I had a look at norms of FastText embeddings and written paper-like formatted post. Full code is here.
Word embeddings, trained on large unlabeled corpora are useful for many natural language processing tasks. FastText (Bojanowski et al., 2016) in contrast to Word2vec model accounts for sub-word information by also embedding sub-word n-grams. FastText word representation is the word embedding vector plus sum of n-grams contained in it. Word2vec vector norms have been shown (Schakel & Wilson, 2015) to be correlated to word significance. This blog post visualize vector norms of FastText embedding and evaluates use of FastText word vector norm multiplied with number of word n-grams for detecting non-english OOV words.
FastText embeds words by adding word’s n-grams to the word embedding and then normalizes by total token count i.e. fastText(word) = (vword + Σg ∈ ngrams(word)vg) / (1 + |ngrams(word)|). However if the word is not present in the dictionary (OOV) only n-grams are used i.e. (Σg ∈ ngrams(word)vg) / |ngrams(word)|. For purpose of studying OOV words this asymmetry between vocabulary and out of vocabulary words is removed by only utilizing word’s n-grams regardless if the word is OOV or not.
In order to study contrast between common english words e.g. “apple” and noise-words (usually some parsing artifacts or unusual tokens with very specific meaning) e.g. “wales-2708” or “G705” MIT 10K Common words dataset is used.
Standard Vector Norm
Standard vector norm as defined in Gensim implementation is used in this section. Common words are located mostly on the right in the term-frequency spectrum and clustered in three different areas in the norm spectrum. On both axis common words are clustered approximatelly in 4 areas. In would be interesting to investigate what those clusters correspond to.
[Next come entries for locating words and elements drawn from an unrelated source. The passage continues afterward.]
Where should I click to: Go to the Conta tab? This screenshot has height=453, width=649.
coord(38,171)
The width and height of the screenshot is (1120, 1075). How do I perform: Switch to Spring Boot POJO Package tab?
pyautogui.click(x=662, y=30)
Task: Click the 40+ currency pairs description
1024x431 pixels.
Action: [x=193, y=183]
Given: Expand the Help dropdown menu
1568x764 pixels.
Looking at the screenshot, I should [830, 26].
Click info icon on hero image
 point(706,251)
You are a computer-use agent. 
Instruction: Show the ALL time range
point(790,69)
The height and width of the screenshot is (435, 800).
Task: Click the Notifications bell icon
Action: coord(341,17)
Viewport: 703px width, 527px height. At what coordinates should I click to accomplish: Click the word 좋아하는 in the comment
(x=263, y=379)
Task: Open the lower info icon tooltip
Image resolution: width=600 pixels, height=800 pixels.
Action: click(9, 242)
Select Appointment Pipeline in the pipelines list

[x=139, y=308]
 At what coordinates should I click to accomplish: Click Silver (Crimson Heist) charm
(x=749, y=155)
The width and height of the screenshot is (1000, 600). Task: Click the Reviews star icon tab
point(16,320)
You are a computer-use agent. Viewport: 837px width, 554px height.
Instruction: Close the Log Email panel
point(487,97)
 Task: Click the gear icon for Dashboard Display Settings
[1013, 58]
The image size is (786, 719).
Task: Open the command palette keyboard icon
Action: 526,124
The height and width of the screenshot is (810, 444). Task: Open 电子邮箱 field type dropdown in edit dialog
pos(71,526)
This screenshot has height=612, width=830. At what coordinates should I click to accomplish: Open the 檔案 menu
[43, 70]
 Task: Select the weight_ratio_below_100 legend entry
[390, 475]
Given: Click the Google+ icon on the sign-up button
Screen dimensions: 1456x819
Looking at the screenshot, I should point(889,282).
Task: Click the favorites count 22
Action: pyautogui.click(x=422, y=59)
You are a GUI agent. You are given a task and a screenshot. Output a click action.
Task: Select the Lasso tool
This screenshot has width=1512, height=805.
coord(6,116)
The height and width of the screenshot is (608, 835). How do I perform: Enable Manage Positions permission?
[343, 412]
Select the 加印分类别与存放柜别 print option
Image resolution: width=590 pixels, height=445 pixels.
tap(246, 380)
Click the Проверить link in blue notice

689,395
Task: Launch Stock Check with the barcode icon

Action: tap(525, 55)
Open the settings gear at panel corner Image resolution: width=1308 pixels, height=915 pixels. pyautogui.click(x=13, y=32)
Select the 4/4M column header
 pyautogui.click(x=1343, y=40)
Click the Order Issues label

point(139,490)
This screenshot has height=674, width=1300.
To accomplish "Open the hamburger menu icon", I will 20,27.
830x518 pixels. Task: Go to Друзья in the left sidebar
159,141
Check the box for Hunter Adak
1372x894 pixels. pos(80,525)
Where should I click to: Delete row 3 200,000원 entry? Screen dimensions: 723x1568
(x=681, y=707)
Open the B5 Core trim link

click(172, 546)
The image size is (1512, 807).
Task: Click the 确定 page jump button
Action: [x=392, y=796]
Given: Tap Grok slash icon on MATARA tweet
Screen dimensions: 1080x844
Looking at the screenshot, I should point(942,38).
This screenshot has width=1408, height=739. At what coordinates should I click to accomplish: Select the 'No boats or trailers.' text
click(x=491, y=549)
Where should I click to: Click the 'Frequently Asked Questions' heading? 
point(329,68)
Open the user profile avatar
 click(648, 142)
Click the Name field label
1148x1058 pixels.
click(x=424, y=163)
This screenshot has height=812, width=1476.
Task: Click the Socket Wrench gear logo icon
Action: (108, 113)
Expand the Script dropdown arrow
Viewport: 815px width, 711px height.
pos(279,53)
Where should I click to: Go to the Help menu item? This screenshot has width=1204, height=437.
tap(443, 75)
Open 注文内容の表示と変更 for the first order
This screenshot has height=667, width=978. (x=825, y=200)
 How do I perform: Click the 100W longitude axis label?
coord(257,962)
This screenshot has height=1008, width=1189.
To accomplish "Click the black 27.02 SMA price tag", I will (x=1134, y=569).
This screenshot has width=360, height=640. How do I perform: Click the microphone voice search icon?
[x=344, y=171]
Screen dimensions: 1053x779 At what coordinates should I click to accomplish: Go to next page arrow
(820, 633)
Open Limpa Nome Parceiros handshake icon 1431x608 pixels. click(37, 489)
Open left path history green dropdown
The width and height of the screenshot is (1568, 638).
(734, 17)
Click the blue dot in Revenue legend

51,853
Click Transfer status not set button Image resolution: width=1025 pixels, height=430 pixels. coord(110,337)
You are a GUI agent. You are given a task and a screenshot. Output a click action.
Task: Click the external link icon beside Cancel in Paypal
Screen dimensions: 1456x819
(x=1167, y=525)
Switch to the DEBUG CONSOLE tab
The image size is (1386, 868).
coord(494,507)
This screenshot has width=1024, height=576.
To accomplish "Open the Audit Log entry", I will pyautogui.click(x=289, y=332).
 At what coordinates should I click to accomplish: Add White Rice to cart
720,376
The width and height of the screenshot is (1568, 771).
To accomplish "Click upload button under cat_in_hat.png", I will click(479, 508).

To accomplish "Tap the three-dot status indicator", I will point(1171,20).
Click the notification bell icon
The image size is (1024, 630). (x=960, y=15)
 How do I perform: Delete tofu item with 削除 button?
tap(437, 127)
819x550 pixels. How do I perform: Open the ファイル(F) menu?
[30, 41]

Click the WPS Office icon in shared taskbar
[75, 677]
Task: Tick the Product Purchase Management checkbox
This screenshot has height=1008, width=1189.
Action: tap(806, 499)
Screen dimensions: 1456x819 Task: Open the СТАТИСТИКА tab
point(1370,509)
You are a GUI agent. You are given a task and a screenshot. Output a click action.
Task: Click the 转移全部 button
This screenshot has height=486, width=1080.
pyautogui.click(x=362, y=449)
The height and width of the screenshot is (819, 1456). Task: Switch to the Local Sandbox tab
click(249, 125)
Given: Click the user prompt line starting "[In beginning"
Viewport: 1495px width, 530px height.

From below samples it is not clear what clusters correspond to:
- bottom left cluster: now, three, month, News, Big, picked, votes, signature, Challenge, Short, trick, Lots, 68, priorities, upgrades
- bottom right cluster: our, home, game, won, control, law, common, Street, speed, Tuesday, direct, helped, passed, condition, Date, signed
- middle right cluster: via, companies, necessary, straight, menu, kinds, Championship, relief, periods, Prize, minimal, Rated, 83, wears
- top right cluster: position, wonderful, shooting, switch, â, Atlantic, ladies, vegetables, tourist, HERE, prescription, upgraded, Evil
No N-Gram Norm
As mentioned above each FastText vocab word has its vector representation regardless its size. Norms of those vectors are plotted in this section. The shape of the distribution seems to match closely the shape of the same plot for Word2Vec (Schakel & Wilson, 2015). The vector norm as measure of word significance seems to hold even for FastText in terms of this norm as can be seen from labeled samples in the scatter plot.
NG_Norm (N-Grams Times Count Norm)
As mentioned above FastText uses average of word vectors used. However for detection of noise-words number of ngrams seems to useful. For that purpose NG_Norm is defined ng_norm(word)= || Σg ∈ ngrams(word)vg ||. Using this norm common words are clustered in narrower band on ng_norm axis.
Explicitly aggregated distribution on ng_norm axis is plotted in histogram below.
Probability distribution of given FastText vocabulary word being common word is plotted below. The distribution is well approximated by t-distribution.
Ability to detect noisy-words is evaluated on simple task of splitting two concatenated words back apart below. For example let’s split back concatenation ‘inflationlithium’:
Above approach yielded around 48% accuracy on 3000 random two-word samples from MIT 10k common words. A more efficient method in this specific case would be to search vocabulary instead of calculating vector norms. More appropriate comparison however would be for more general task involving OOV words e.g. using Edit Distance performed also on OOV words and words with typos.
FastText vector norms and their term-frequency were visualized and investigated in this post.
Standard Norm Term-Frequency plot revealed potentially interesting clustering of common vectors in three to four main areas.
No-N-Gram Norm has very similar Norm-TF distribution as Word2Vec shown in (Schakel & Wilson, 2015). The word significance correlation does seem to hold even for FastText embeddings in terms of No-N-Gram Norm.
NG_Norm shows that n-gram count could be potentially useful feature and that simple averaging over n-gram vectors may not be optimal. Perhaps some approach akin to (Zhelezniak et al., 2019) could be used.
- Piotr Bojanowski, Edouard Grave, Armand Joulin,and Tomas Mikolov. 2016. Enriching word vec-tors with subword information. arXiv preprint arXiv:1607.04606.
- Adriaan M. J. Schakel and Benjamin J Wilson. Measuring Word Significance using DistributedRepresentations of Words. aug 2015. http://arxiv.org/abs/1508.02297.
- Vitalii Zhelezniak, Aleksandar Savkov, April Shen,Francesco Moramarco, Jack Flann, and Nils Y.Hammerla. 2019. Don’t settle for average, go for the max: Fuzzy sets and max-pooled word vectors. In International Conference on Learning Representations.